Et dans ladite déclaration,  Foniké Mènguè et Ibrahima Diallo prennent pour responsable la junte militaire qui aurait montré son opposition vis-à-vis de l’ouverture d’un procès juste et équitable dans l’affaire qui les concerne. Ils informent donc l’opinion publique nationale et internationale sur une certaine instruction donnée au Ministre de la justice et des droits de l’homme dans le cadre de leur détention prolongée en prison.

« En dépit des garanties prévues par l’article préliminaire du code de procédure pénal stipulant que tout citoyen en détention a droit à un procès juste et équitable, tenu dans un délai raisonnable et dans lequel le droit à la défense est garanti, nous sommes détenus sur aucune base légale.
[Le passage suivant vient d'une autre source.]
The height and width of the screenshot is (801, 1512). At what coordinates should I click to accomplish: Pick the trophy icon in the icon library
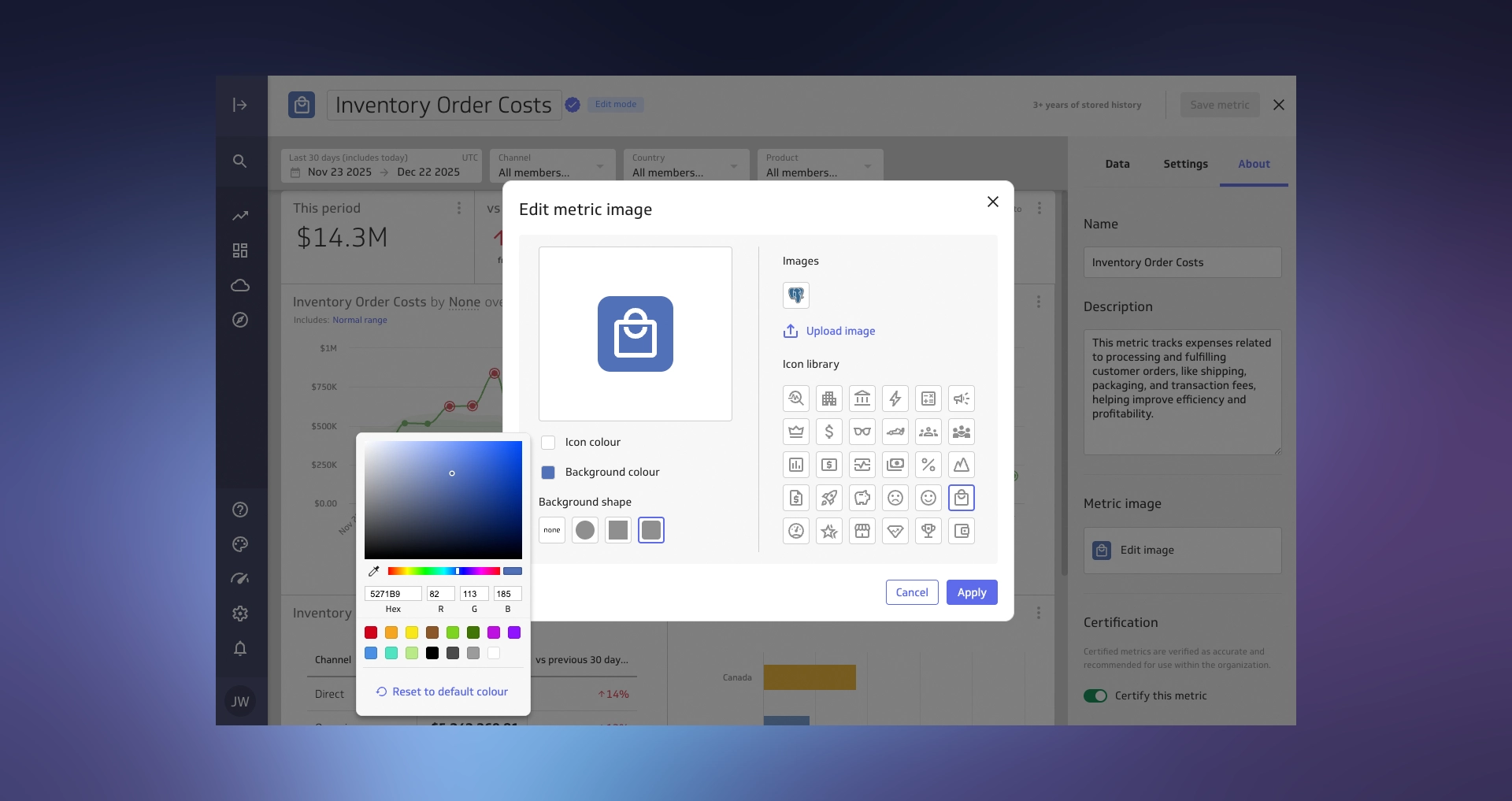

Les informations qui nous parviennent font état de l’opposition du CNRD, la junte militaire, à l’organisation de notre procès. Le Ministre de la justice est celui qui a été instruit par la junte militaire de retarder notre procès, voire l’empêcher par tous les moyens possibles, par crainte de nous voir acquitter dans un contexte où nous pouvons inquiété la nébuleuse CNRD dans sa volonté de confisquer le pouvoir longtemps. Le FNDC étant le fer de lance du combat pour le retour à l’ordre constitutionnel en Guinée », accusent-ils.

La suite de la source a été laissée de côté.